Option Default Description
embedding_provider (required) openai or ollama
embedding_model (required) Model ID to use for embedding (must have the embedding capability)
absolute_threshold 0.60 Minimum cosine similarity score to consider a match
ambiguity_threshold 0.08 Minimum margin between top-2 scores to consider a match confident

Use when: you have distinct request categories that should always be routed to specific models (e.g. billing questions → a fine-tuned model, code requests → a coding model).

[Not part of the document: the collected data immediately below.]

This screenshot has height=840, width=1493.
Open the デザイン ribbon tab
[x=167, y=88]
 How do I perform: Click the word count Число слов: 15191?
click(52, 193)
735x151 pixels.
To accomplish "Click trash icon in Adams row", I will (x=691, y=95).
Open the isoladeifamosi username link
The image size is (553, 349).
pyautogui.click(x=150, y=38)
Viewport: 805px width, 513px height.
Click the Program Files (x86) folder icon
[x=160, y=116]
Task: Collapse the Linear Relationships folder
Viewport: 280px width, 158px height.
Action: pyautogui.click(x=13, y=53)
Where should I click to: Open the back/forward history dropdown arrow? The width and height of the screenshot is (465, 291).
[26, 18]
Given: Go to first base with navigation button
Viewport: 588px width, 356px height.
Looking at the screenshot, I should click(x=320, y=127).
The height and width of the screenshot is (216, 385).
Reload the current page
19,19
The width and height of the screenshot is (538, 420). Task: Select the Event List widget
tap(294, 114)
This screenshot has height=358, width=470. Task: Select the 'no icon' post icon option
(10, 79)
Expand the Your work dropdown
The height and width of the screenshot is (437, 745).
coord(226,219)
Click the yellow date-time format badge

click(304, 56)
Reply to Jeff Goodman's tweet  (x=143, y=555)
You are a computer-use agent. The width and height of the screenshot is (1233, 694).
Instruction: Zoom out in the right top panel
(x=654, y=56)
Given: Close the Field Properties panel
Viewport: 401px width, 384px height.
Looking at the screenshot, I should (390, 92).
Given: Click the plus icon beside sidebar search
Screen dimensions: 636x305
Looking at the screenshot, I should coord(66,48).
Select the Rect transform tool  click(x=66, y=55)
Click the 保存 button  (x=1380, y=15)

:::tip Intent centroids are cached Embeddings for intent examples are computed once and cached in memory for 1 hour. Changing an intent's examples automatically invalidates the cache. :::


Configuring Routing

Dashboard (recommended)

  1. Open the project → Routing tab
  2. Drag a policy from the left panel into the active list
  3. Configure the policy's parameters in the settings panel on the right
  4. Drag to reorder — policies at the top have higher priority
  5. Add target models below the policies

CLI

# Add a model to a project with a monthly budget
routerly project add-model \
  --slug my-app \
  --model gpt-5-mini \
  --monthly-budget 10.00

# Remove a model
routerly project remove-model --slug my-app --model gpt-5-mini

Example: Cost-first with Health Failover

This configuration tries the cheapest available healthy model:

Policies (in order):
  1. health     — remove unhealthy models
  2. cheapest   — prefer lowest cost

Models (in priority order):
  1. gpt-5-nano
  2. gpt-5-mini
  3. gpt-5

If gpt-5-nano is unhealthy, health removes it from candidates, and cheapest picks gpt-5-mini.


Example: Capability Routing

Route vision requests to a capable model while serving text-only requests with a cheaper model:

Policies:
  1. capability  — requires: vision (if the request includes an image)

Models:
  1. gpt-4.1          (has vision)
  2. gpt-5-nano       (no vision)

Text-only requests → both are candidates → positional scoring picks gpt-4.1. Vision requests → gpt-5-nano is filtered out → gpt-4.1 is used. If no vision model is available, Routerly returns 503.